Au Québec, environ 70 étudiants par jour décrochent de l’école avant la fin de leur secondaire 5. C’est 70 étudiants de trop. Pour s’attaquer à ce problème, la fondation Mobilys a choisi un chemin original: la valorisation du système d’éducation.

Une valorisation qui ne sera pas de trop, si vous voulez mon avis. On l’a bien vu au printemps dernier pendant la grève étudiante, l’éducation est curieusement loin de faire l’unanimité dans la population. Santé, économie, politique, environnement: à peu près tout est jugé plus important que l’éducation. Pourtant, l’éducation est à la base de tous ces autres enjeux.

Certaines grandes gueules aiment clamer sur tous les toits qu’on ne peut pas tous aller à l’université. C’est vrai. Mais cela ne veut pas dire pour autant que de lâcher l’école en secondaire 3 est une bonne idée (des formations professionnelles et techniques existent et, à tout le moins, il est aussi possible de terminer son secondaire 5).

Dans une société de gratification instantanée, où les médias critiquent plus souvent le système d’éducation qu’ils ne soulèvent ses bons coups, et où même les parents ne sont pas toujours derrière l’école, on peut toutefois comprendre pourquoi certaines personnes jettent l’éponge trop rapidement.

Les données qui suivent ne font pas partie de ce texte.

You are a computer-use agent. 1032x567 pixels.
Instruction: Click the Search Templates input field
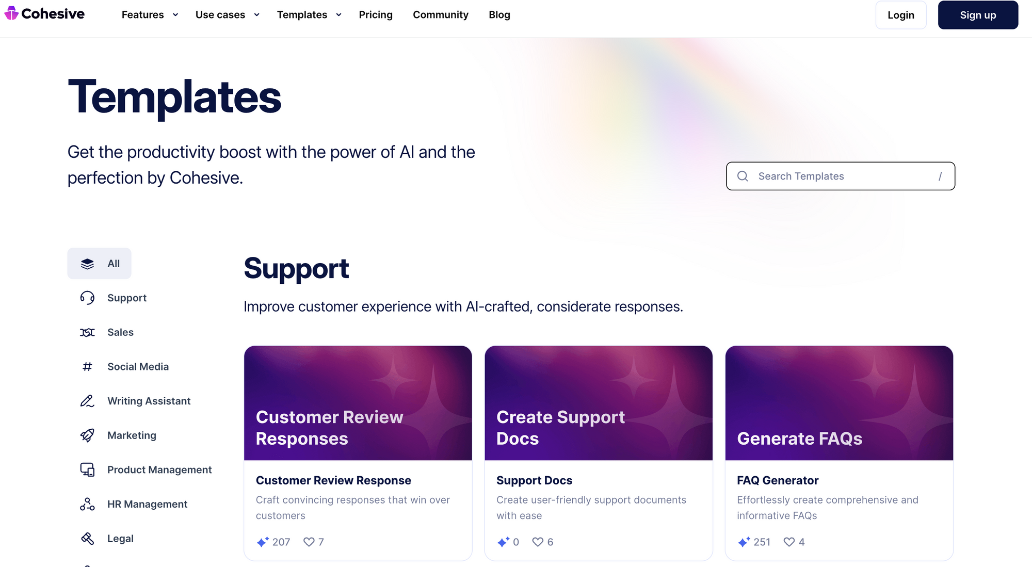(841, 176)
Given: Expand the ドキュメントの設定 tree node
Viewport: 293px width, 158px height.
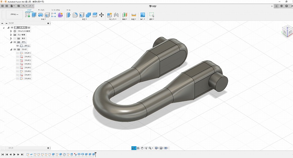Looking at the screenshot, I should pyautogui.click(x=11, y=31).
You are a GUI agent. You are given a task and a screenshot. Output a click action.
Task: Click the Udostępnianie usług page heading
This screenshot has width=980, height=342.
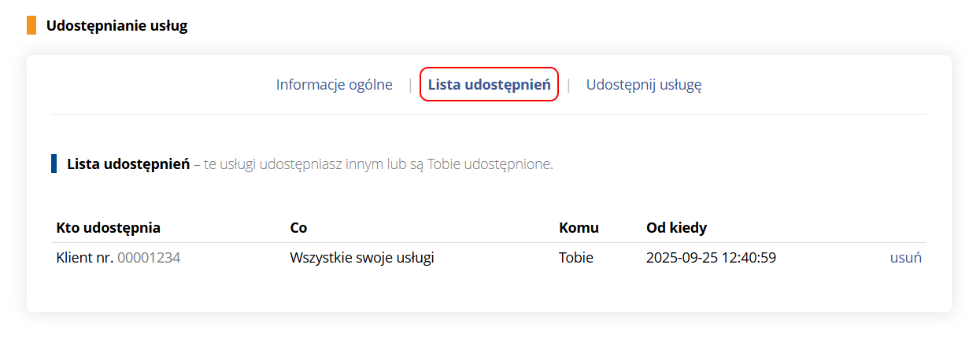click(x=116, y=26)
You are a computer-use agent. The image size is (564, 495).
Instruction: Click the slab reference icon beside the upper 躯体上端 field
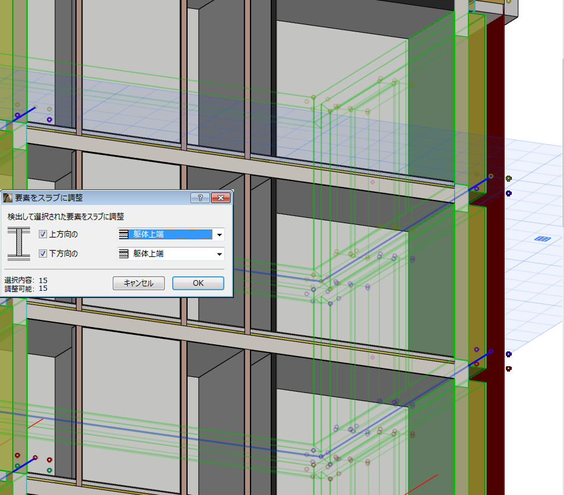(125, 234)
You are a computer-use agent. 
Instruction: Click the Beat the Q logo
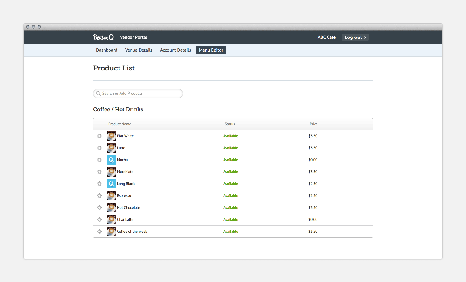[103, 37]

«Nous voulons pousser les jeunes à leur plein potentiel. Et ça, c’est au minimum un secondaire 5», explique Nicolas P. Arsenault, le PDG et cofondateur de Mobilys, une fondation qu’il met en place depuis 2008.

Il n’y a pas qu’un seul moyen de lutter contre le décrochage scolaire. Mais revaloriser l’éducation est clairement l’un deux.

Mettre à profit les technologies Internet
Mobilys ne valorise pas l’éducation dans son ensemble, mais directement les écoles et leurs projets. La fondation a donc créé une plateforme Web pour permettre aux écoles participantes de partager leurs bons coups, principalement via Facebook, mais aussi pour permettre à la communauté de s’impliquer.

L’implication peut être toute simple, comme suivre une école de son quartier sur Facebook.

«Lorsqu’une activité d’un professeur est partagée et qu’elle est aimée sur les réseaux sociaux, cela lui donne du gaz pour la refaire l’année suivante», illustre Nicolas P. Arsenault, qui se désole du fait que la rétroaction de la communauté envers les écoles soit généralement négative.

L’implication peut aussi être plus poussée via le site web de Mobilys, puisqu’il est alors possible de donner temps, argent et équipements à des projets spécifiques mis en place par les écoles qui participent au programme.

Une école à la fois

Pour l’instant, une quarantaine d’écoles sont présentes sur le site de Mobilys. Dans tous les cas, la fondation fourni notamment sa plateforme à l’école, elle l’aide à mettre en place une page Facebook, elle fait le lien avec les futurs bénévoles et elle lui monte une vidéo promotionnelle.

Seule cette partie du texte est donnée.